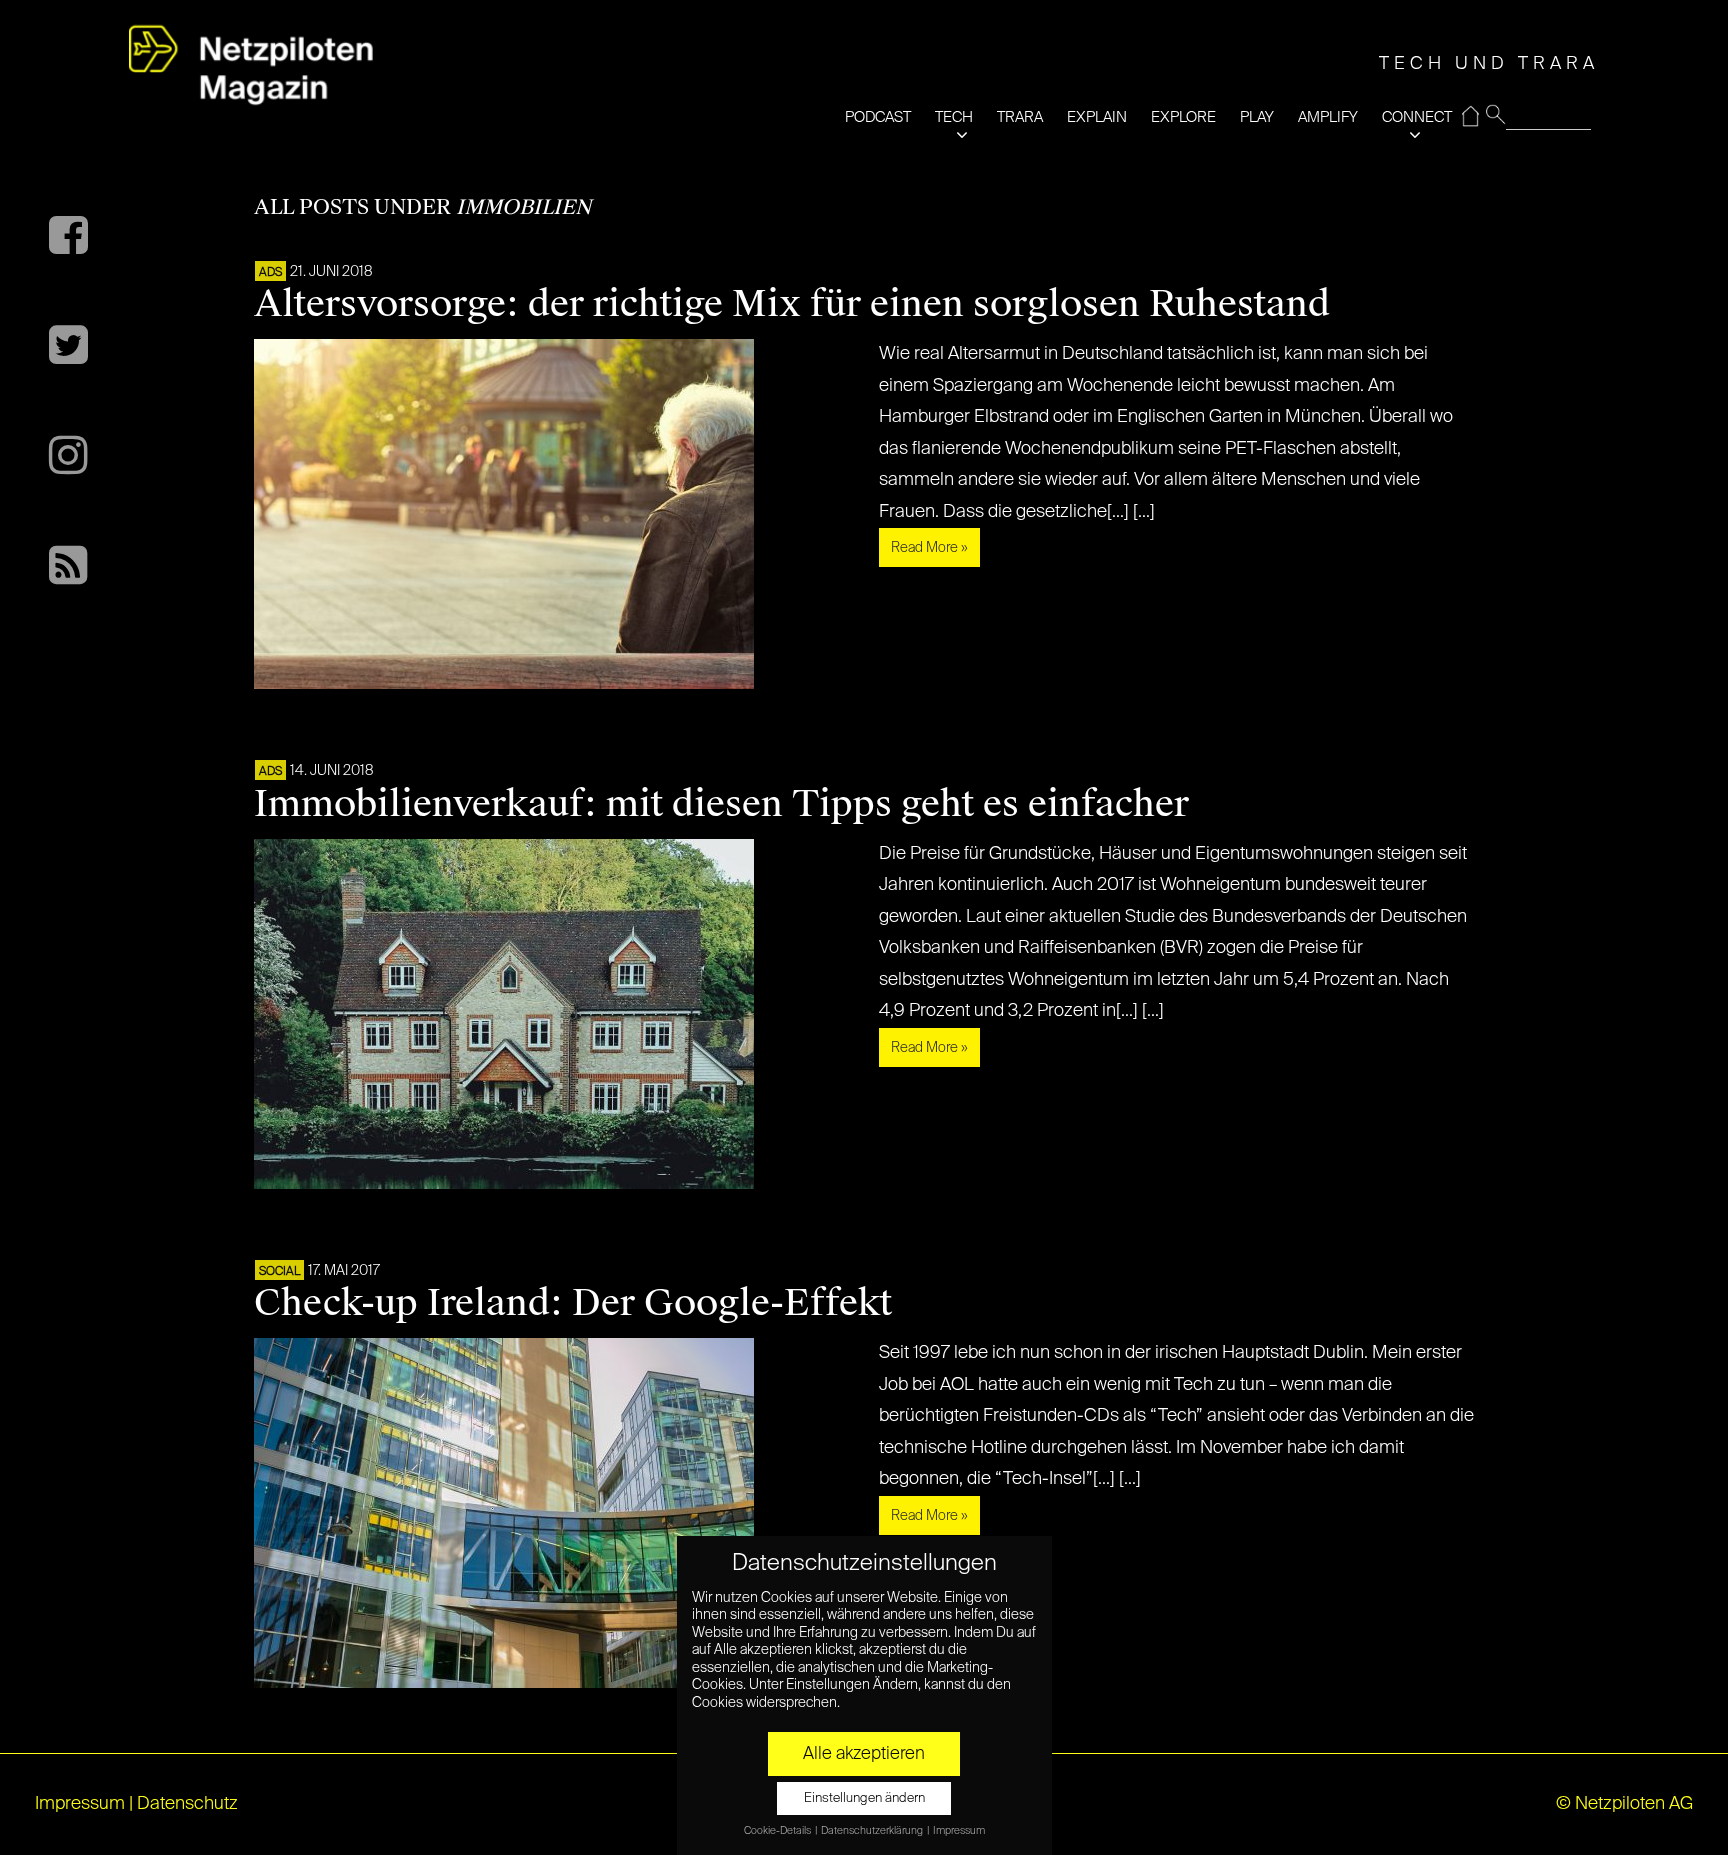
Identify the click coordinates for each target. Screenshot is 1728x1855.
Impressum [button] (959, 1831)
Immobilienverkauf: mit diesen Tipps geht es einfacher (721, 804)
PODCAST (878, 117)
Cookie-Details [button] (778, 1831)
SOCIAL (279, 1272)
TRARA (1020, 117)
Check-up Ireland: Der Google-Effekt (573, 1303)
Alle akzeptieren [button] (864, 1754)
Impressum (80, 1804)
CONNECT (1417, 117)
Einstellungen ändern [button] (864, 1798)
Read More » (929, 548)
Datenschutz (187, 1804)
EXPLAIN (1097, 117)
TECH (954, 117)
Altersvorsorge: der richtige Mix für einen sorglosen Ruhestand (792, 304)
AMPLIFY (1328, 117)
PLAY (1257, 117)
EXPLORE (1183, 117)
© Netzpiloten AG (1624, 1804)
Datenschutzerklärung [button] (873, 1831)
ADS (270, 273)
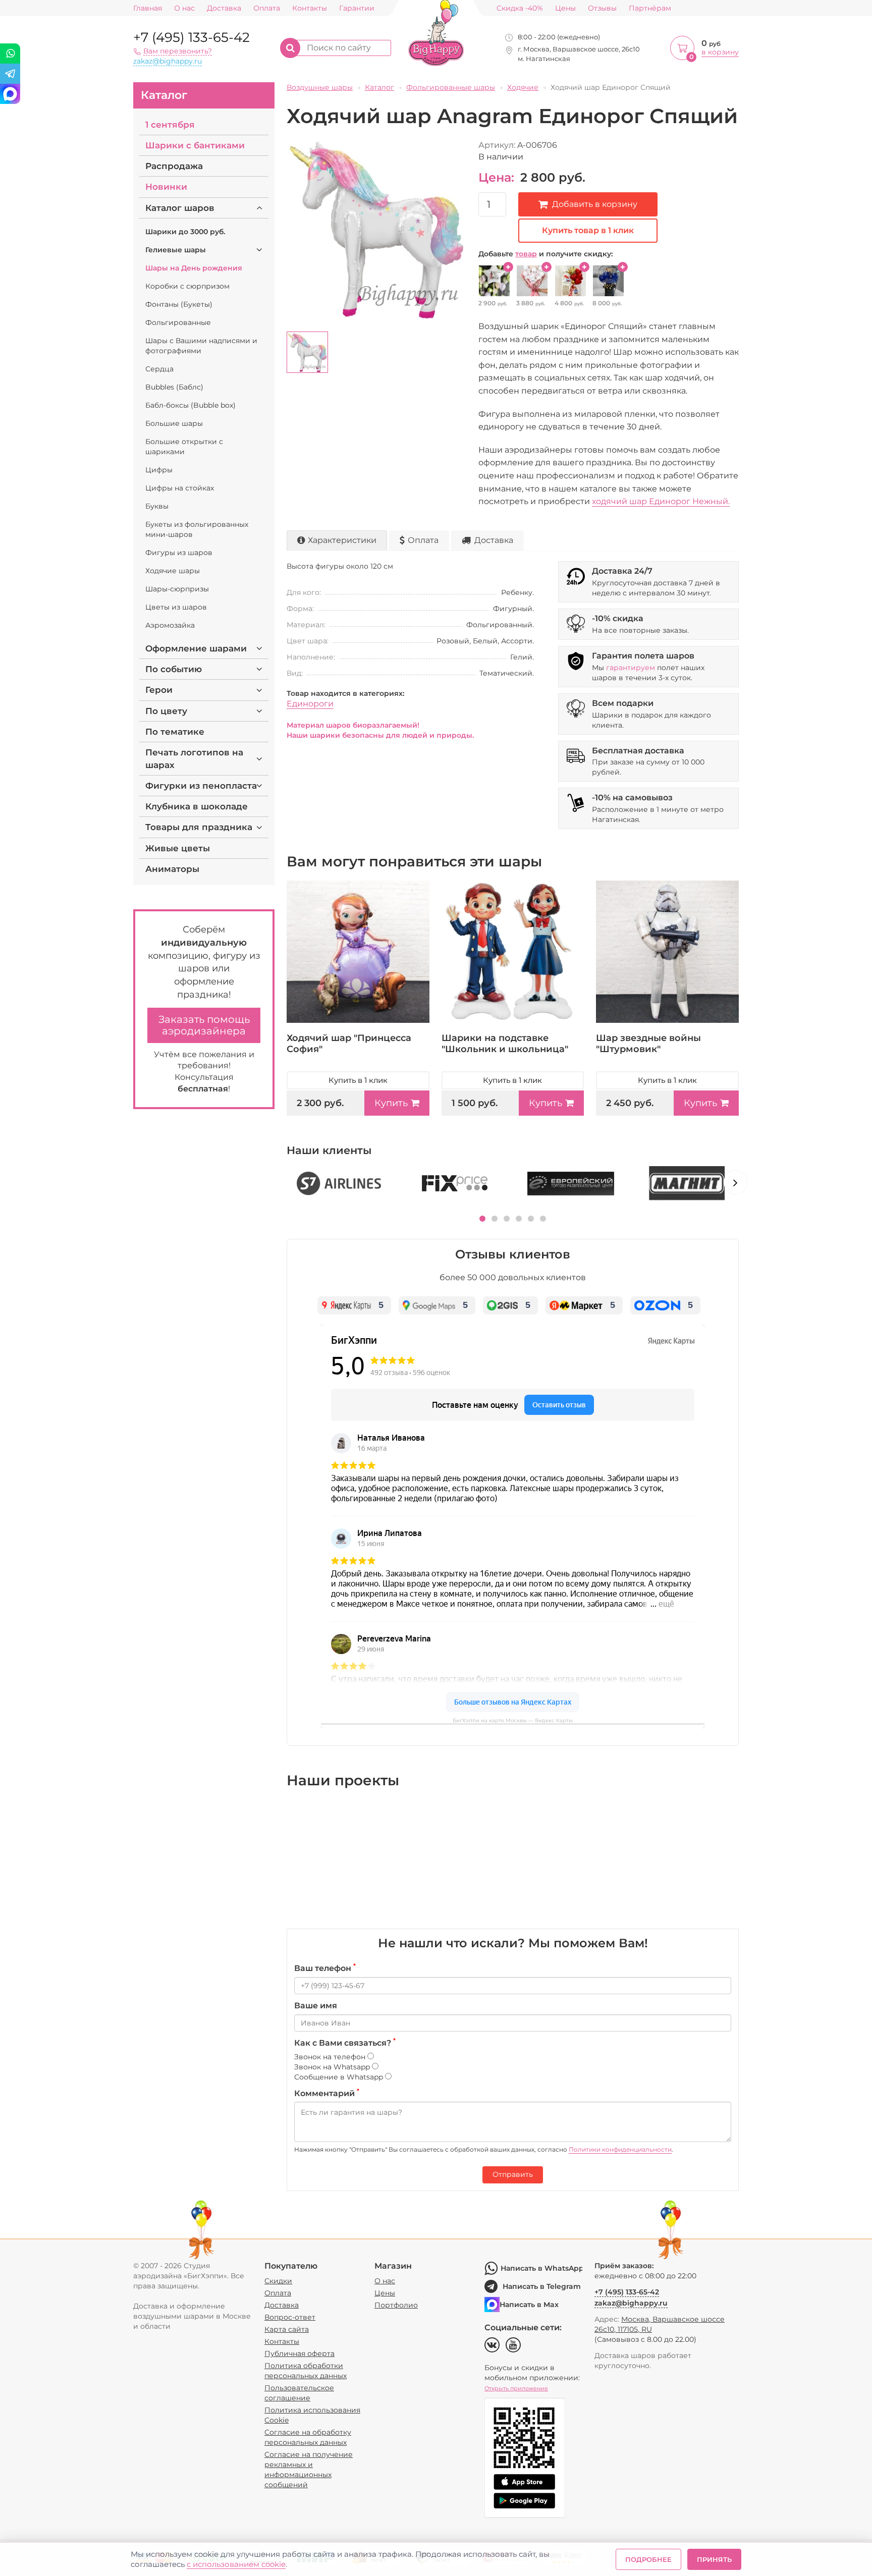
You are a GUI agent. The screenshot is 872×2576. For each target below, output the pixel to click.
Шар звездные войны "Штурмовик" (648, 1043)
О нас (184, 8)
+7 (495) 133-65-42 (191, 37)
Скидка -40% (520, 8)
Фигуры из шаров (178, 552)
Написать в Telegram (542, 2286)
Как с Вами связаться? (345, 2043)
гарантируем (630, 667)
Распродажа (174, 166)
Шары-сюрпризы (177, 588)
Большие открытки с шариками (184, 446)
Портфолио (396, 2305)
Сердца (159, 368)
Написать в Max (529, 2304)
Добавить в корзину (594, 204)
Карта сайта (286, 2329)
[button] (482, 1219)
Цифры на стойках (179, 487)
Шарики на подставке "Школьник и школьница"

####

In the listing above, find the line containing "Написать в Max (529, 2304)"; that line and every line after it, through the last, are to be retyped exactly.

Написать в Max (529, 2304)
Добавить в корзину (594, 204)
Карта сайта (286, 2329)
[button] (482, 1219)
Цифры на стойках (179, 487)
Шарики на подставке "Школьник и школьница"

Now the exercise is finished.